Alle spalle di questo mutato atteggiamento vi è una serie concatenata di avvenimenti storici (le guerre mondiali, gli orrori dei campi di concentramento, i fallimenti del socialismo reale, gli inconvenienti del capitalismo, i pericoli di una guerra atomica, la minaccia di una catastrofe ecologica ecc.) che hanno minato alla base i principali “miti” della modernità, a cominciare da quelli del progresso e dell’emancipazione. All’interno di questo panorama storico, l’orientamento di Koselleck è quello di contrarietà al contenimento del senso della storia, evidente nel suo richiamo a Marrou rispetto al “mistero della storia” di cui si è parlato in precedenza.  Il percorso che segue è chiaro e lineare, benché sia reso complesso talvolta dalle citazioni presenti costituenti il “corpo stesso dell’esposizione”. Oltre a testimoniare l’ampiezza della bibliografia utilizzata, le citazioni acquistano valore esemplificativo. Se poi si considera l’importanza del linguaggio per Koselleck, non si può prescindere da esse, ma occorre considerarle in qualche modo il linguaggio della storia.
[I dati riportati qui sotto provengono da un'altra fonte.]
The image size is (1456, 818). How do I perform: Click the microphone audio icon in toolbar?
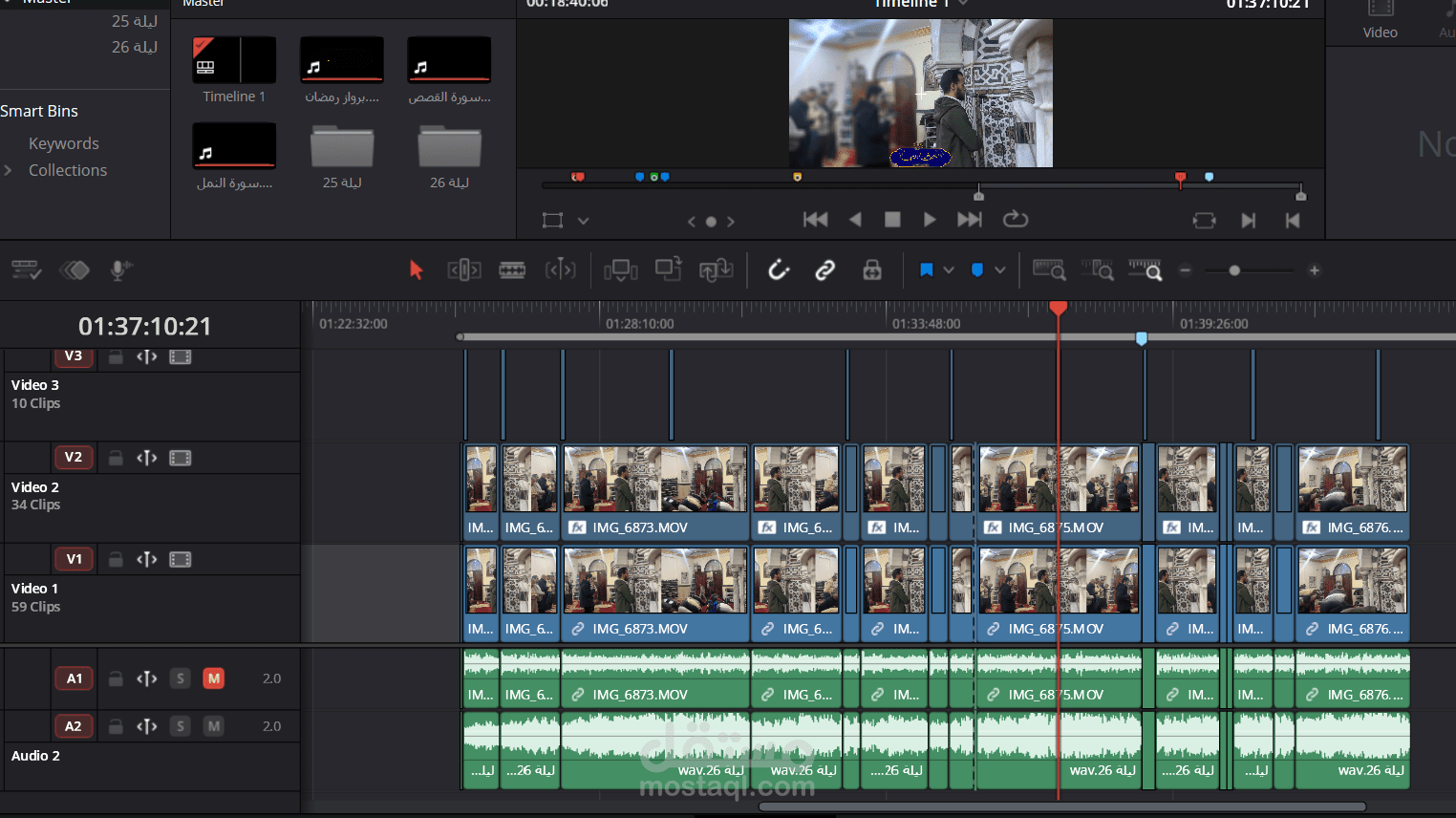coord(119,270)
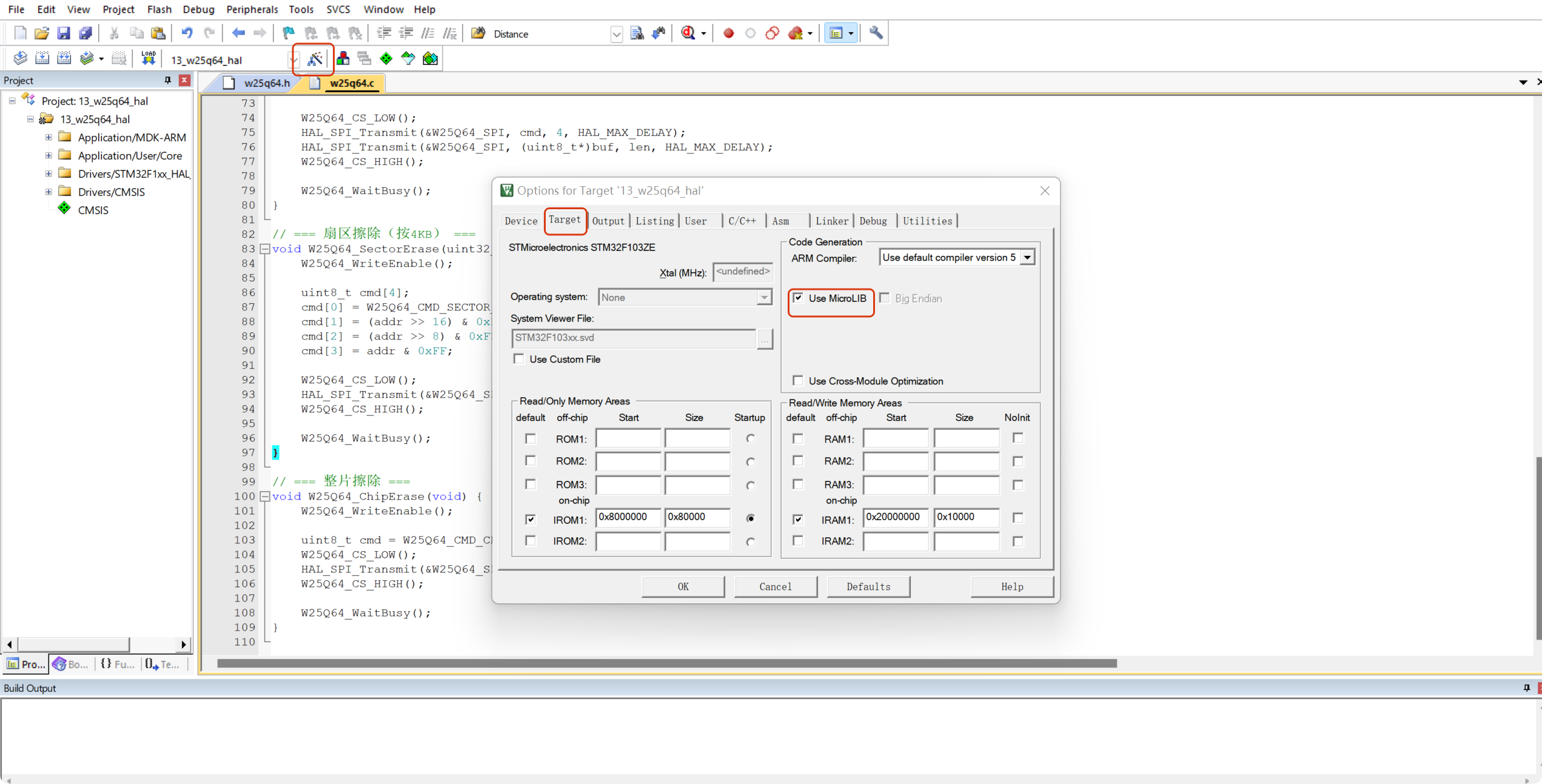Viewport: 1542px width, 784px height.
Task: Open the ARM Compiler version dropdown
Action: (x=1027, y=258)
Un pensiero su “Reinhart Koselleck, Storia. La formazione del concetto moderno. Una recensione di Francesca Borsari

  1. Credo che l’ottima recensione porti su di un terreno decisivo: una decostruzione effettiva del moderno e della borghesia, che per Koselleck coincide con la massoneria. Fino ad oggi critica del moderno e critica della borghesia non mi pare siano arrivate al punto, perché si ricasca sempre nell’anti-mpoderno, nell’anti-borhese, nell’anti-massonico; cioè non schiodiamo dal postmoderno. Se invece ripartissimo da Koselleck accostato a Vico considerato alternativo a Voltaire, come propone il grande José Faur che illustra la ricezione sefardita di Vico, forse andremmo da qualche parte.